It won't be because of a Maya prophesy, but humanity may actually meet its doom someday. There is no shortage of threats from the natural world, including asteroid impacts and the eruption of supervolcanoes. But who needs natural disasters when you've got human ingenuity? Here are the top nine ways humanity could eventually bring about its own destruction.
1. Nuclear armageddon
The Cold War may be over, but we're not out of the nuclear woods just quite yet. In fact, the worst is likely still to come. The most frightening aspect of nuclear weapons, aside from their awesome power, is that it's old technology. The Bomb was developed back in the 1940s for goodness sakes — and it's no small miracle that proliferation hasn't been worse. It'll only be a matter of time before nation states hell bent on becoming nuclear capable will do so (Iran and North Korea being the best current examples). Part of the problem is that we live in the information age where the blueprints for these things are readily available for anyone who wants them — including non-state actors.
The trick, however, is for these nuclear wannabes to get their hands on enriched uranium — easier said than done. But where there's a will there's a way. And with molecular assembling nanotechnology on the horizon, it may eventually be as easy as keying in the cook time on your microwave oven.
Now, all this said, it would take a considerable number of nuclear bombs to wipe out all of humanity. Models indicate that an exchange of 100 nuclear bombs at 15-kilotonnes each would instigate a nuclear winter. The initial blasts and ensuing radiation would result in the deaths of anywhere from three million to 16 million people depending on the targets. But the resulting nuclear winter would cause a decade-long famine that could result in billions of deaths — a condition from which human civilization might not be able to recover.
2. Global Ecophagy
Affectionately known as the "grey goo" scenario, this nightmarish possibility was first described by Eric Drexler in his seminal 1986 book, Engines of Creation. The basic idea is that, either by accident or deliberate intent, self-replicating nanobots could convert the entire planet into a useless pile of mush. Drexler wrote:
"Plants" with "leaves" no more efficient than today's solar cells could out-compete real plants, crowding the biosphere with an inedible foliage. Tough omnivorous "bacteria" could out-compete real bacteria: They could spread like blowing pollen, replicate swiftly, and reduce the biosphere to dust in a matter of days. Dangerous replicators could easily be too tough, small, and rapidly spreading to stop –- at least if we make no preparation. We have trouble enough controlling viruses and fruit flies.

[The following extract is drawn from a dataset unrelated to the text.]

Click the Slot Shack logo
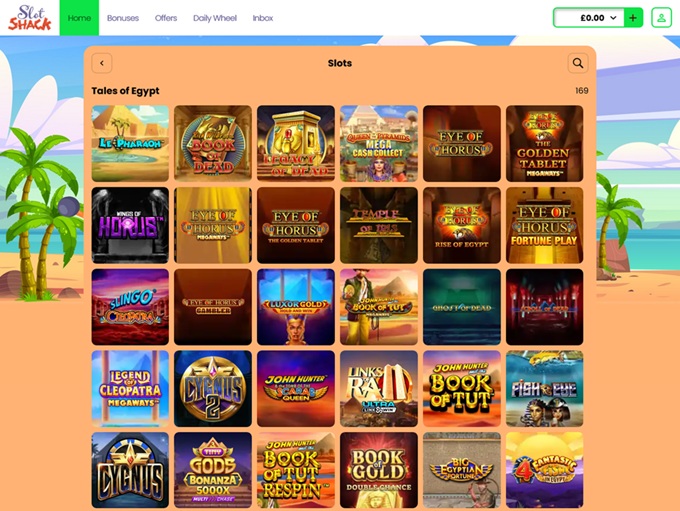This screenshot has height=511, width=680. 29,18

Since the publication of Drexler's book, other experts have warned of similar scenarios involving advanced nanotech. Robert Freitas has speculated that the entire atmosphere could be wiped out in as little as 20 months. He also worries about gray plankton (they would release massive amounts of carbon into the atmosphere), gray dust (a worldwide blanket of airborne replicating dust or "aerovores" that would blot out all sunlight), and gray lichens (the destruction of land-based biology by a maliciously programmed noncarbon epilithic replicators).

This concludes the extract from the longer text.